● PROBLEM DESCRIPTION
The entries below must be retyped in full. Keep every word the same.

● INFORMATION GIVEN
------

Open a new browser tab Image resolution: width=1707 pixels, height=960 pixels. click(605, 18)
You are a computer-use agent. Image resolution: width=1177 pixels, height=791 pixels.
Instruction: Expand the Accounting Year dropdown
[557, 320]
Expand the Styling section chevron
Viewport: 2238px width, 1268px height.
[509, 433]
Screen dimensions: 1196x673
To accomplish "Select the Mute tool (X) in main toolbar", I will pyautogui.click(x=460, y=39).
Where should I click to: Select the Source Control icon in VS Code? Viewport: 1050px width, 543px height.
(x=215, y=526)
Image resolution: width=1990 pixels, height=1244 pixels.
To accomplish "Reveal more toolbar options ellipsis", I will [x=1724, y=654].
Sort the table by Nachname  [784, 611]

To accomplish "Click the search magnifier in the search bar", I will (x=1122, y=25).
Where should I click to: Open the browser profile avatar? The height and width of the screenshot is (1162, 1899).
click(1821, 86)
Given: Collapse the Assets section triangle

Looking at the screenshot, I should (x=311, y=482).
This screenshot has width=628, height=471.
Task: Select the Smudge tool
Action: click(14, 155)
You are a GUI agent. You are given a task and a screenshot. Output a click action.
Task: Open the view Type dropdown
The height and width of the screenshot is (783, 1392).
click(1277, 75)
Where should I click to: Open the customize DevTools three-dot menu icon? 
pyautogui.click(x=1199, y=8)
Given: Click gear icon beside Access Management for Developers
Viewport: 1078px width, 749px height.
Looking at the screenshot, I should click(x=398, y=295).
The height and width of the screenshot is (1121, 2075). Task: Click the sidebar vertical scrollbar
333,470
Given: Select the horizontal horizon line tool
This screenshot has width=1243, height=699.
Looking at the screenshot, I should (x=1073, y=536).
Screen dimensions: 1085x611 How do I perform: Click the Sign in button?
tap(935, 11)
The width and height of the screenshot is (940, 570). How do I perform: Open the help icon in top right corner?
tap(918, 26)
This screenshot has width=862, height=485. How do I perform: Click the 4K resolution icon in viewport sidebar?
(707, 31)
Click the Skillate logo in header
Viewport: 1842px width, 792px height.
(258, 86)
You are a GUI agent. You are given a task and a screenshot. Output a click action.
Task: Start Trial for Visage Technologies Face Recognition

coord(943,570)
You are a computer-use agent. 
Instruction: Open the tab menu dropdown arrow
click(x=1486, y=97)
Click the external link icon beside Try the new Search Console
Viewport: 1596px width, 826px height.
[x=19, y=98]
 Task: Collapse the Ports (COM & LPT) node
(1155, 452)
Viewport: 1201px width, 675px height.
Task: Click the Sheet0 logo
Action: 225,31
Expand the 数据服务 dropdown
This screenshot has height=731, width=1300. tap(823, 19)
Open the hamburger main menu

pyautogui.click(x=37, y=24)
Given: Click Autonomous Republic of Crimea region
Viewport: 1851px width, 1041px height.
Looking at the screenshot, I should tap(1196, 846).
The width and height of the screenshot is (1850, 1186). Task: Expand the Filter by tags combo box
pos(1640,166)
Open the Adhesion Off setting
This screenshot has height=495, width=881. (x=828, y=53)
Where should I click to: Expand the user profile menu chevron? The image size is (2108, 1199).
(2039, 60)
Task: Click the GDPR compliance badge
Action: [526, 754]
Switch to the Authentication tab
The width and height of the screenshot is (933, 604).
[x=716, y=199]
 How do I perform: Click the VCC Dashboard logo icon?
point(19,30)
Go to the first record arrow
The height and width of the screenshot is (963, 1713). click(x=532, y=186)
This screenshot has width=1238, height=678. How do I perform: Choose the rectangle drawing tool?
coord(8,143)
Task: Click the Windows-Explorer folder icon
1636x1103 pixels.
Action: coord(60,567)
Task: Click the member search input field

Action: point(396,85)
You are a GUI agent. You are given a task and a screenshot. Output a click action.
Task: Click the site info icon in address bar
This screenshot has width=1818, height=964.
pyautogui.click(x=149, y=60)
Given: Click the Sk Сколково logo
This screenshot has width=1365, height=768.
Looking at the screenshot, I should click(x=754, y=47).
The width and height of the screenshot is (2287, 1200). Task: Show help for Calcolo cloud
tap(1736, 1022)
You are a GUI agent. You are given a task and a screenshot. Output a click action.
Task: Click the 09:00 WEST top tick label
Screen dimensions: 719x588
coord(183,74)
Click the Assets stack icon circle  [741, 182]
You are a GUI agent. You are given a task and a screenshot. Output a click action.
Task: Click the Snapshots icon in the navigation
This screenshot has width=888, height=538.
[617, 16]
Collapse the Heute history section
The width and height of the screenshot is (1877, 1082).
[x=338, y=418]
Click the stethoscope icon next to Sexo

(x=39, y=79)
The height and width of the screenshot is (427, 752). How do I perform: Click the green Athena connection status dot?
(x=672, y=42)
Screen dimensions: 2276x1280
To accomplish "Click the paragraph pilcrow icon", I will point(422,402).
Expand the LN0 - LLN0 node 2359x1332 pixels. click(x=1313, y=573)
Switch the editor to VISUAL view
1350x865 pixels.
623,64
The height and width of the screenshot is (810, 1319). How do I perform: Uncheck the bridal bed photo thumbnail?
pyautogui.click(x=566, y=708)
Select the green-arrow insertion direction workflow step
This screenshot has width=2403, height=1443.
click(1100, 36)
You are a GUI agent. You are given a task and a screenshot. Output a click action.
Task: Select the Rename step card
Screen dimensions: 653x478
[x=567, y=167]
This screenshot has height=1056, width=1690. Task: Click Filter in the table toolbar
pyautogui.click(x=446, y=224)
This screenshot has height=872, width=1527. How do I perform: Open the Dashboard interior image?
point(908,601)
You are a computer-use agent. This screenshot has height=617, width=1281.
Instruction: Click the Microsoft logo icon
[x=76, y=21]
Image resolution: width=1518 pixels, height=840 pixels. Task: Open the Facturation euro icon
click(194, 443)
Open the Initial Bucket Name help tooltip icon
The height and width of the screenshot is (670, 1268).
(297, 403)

------

● OUTPUT FOR THIS TASK
Open a new browser tab Image resolution: width=1707 pixels, height=960 pixels. click(605, 18)
You are a computer-use agent. Image resolution: width=1177 pixels, height=791 pixels.
Instruction: Expand the Accounting Year dropdown
[557, 320]
Expand the Styling section chevron
Viewport: 2238px width, 1268px height.
[509, 433]
Screen dimensions: 1196x673
To accomplish "Select the Mute tool (X) in main toolbar", I will pyautogui.click(x=460, y=39).
Where should I click to: Select the Source Control icon in VS Code? Viewport: 1050px width, 543px height.
(x=215, y=526)
Image resolution: width=1990 pixels, height=1244 pixels.
To accomplish "Reveal more toolbar options ellipsis", I will [x=1724, y=654].
Sort the table by Nachname  [784, 611]

To accomplish "Click the search magnifier in the search bar", I will (x=1122, y=25).
Where should I click to: Open the browser profile avatar? The height and width of the screenshot is (1162, 1899).
click(1821, 86)
Given: Collapse the Assets section triangle

Looking at the screenshot, I should (x=311, y=482).
This screenshot has width=628, height=471.
Task: Select the Smudge tool
Action: click(14, 155)
You are a GUI agent. You are given a task and a screenshot. Output a click action.
Task: Open the view Type dropdown
The height and width of the screenshot is (783, 1392).
click(1277, 75)
Where should I click to: Open the customize DevTools three-dot menu icon? 
pyautogui.click(x=1199, y=8)
Given: Click gear icon beside Access Management for Developers
Viewport: 1078px width, 749px height.
Looking at the screenshot, I should click(x=398, y=295).
The height and width of the screenshot is (1121, 2075). Task: Click the sidebar vertical scrollbar
333,470
Given: Select the horizontal horizon line tool
This screenshot has width=1243, height=699.
Looking at the screenshot, I should (x=1073, y=536).
Screen dimensions: 1085x611 How do I perform: Click the Sign in button?
tap(935, 11)
The width and height of the screenshot is (940, 570). How do I perform: Open the help icon in top right corner?
tap(918, 26)
This screenshot has width=862, height=485. How do I perform: Click the 4K resolution icon in viewport sidebar?
(707, 31)
Click the Skillate logo in header
Viewport: 1842px width, 792px height.
(258, 86)
You are a GUI agent. You are given a task and a screenshot. Output a click action.
Task: Start Trial for Visage Technologies Face Recognition

coord(943,570)
You are a computer-use agent. 
Instruction: Open the tab menu dropdown arrow
click(x=1486, y=97)
Click the external link icon beside Try the new Search Console
Viewport: 1596px width, 826px height.
[x=19, y=98]
 Task: Collapse the Ports (COM & LPT) node
(1155, 452)
Viewport: 1201px width, 675px height.
Task: Click the Sheet0 logo
Action: 225,31
Expand the 数据服务 dropdown
This screenshot has height=731, width=1300. tap(823, 19)
Open the hamburger main menu

pyautogui.click(x=37, y=24)
Given: Click Autonomous Republic of Crimea region
Viewport: 1851px width, 1041px height.
Looking at the screenshot, I should tap(1196, 846).
The width and height of the screenshot is (1850, 1186). Task: Expand the Filter by tags combo box
pos(1640,166)
Open the Adhesion Off setting
This screenshot has height=495, width=881. (x=828, y=53)
Where should I click to: Expand the user profile menu chevron? The image size is (2108, 1199).
(2039, 60)
Task: Click the GDPR compliance badge
Action: [526, 754]
Switch to the Authentication tab
The width and height of the screenshot is (933, 604).
[x=716, y=199]
 How do I perform: Click the VCC Dashboard logo icon?
point(19,30)
Go to the first record arrow
The height and width of the screenshot is (963, 1713). click(x=532, y=186)
This screenshot has width=1238, height=678. How do I perform: Choose the rectangle drawing tool?
coord(8,143)
Task: Click the Windows-Explorer folder icon
1636x1103 pixels.
Action: coord(60,567)
Task: Click the member search input field

Action: point(396,85)
You are a GUI agent. You are given a task and a screenshot. Output a click action.
Task: Click the site info icon in address bar
This screenshot has width=1818, height=964.
pyautogui.click(x=149, y=60)
Given: Click the Sk Сколково logo
This screenshot has width=1365, height=768.
Looking at the screenshot, I should click(x=754, y=47).
The width and height of the screenshot is (2287, 1200). Task: Show help for Calcolo cloud
tap(1736, 1022)
You are a GUI agent. You are given a task and a screenshot. Output a click action.
Task: Click the 09:00 WEST top tick label
Screen dimensions: 719x588
coord(183,74)
Click the Assets stack icon circle  [741, 182]
You are a GUI agent. You are given a task and a screenshot. Output a click action.
Task: Click the Snapshots icon in the navigation
This screenshot has width=888, height=538.
[617, 16]
Collapse the Heute history section
The width and height of the screenshot is (1877, 1082).
[x=338, y=418]
Click the stethoscope icon next to Sexo

(x=39, y=79)
The height and width of the screenshot is (427, 752). How do I perform: Click the green Athena connection status dot?
(x=672, y=42)
Screen dimensions: 2276x1280
To accomplish "Click the paragraph pilcrow icon", I will point(422,402).
Expand the LN0 - LLN0 node 2359x1332 pixels. click(x=1313, y=573)
Switch the editor to VISUAL view
1350x865 pixels.
623,64
The height and width of the screenshot is (810, 1319). How do I perform: Uncheck the bridal bed photo thumbnail?
pyautogui.click(x=566, y=708)
Select the green-arrow insertion direction workflow step
This screenshot has width=2403, height=1443.
click(1100, 36)
You are a GUI agent. You are given a task and a screenshot. Output a click action.
Task: Select the Rename step card
Screen dimensions: 653x478
[x=567, y=167]
This screenshot has height=1056, width=1690. Task: Click Filter in the table toolbar
pyautogui.click(x=446, y=224)
This screenshot has height=872, width=1527. How do I perform: Open the Dashboard interior image?
point(908,601)
You are a computer-use agent. This screenshot has height=617, width=1281.
Instruction: Click the Microsoft logo icon
[x=76, y=21]
Image resolution: width=1518 pixels, height=840 pixels. Task: Open the Facturation euro icon
click(194, 443)
Open the Initial Bucket Name help tooltip icon
The height and width of the screenshot is (670, 1268).
(297, 403)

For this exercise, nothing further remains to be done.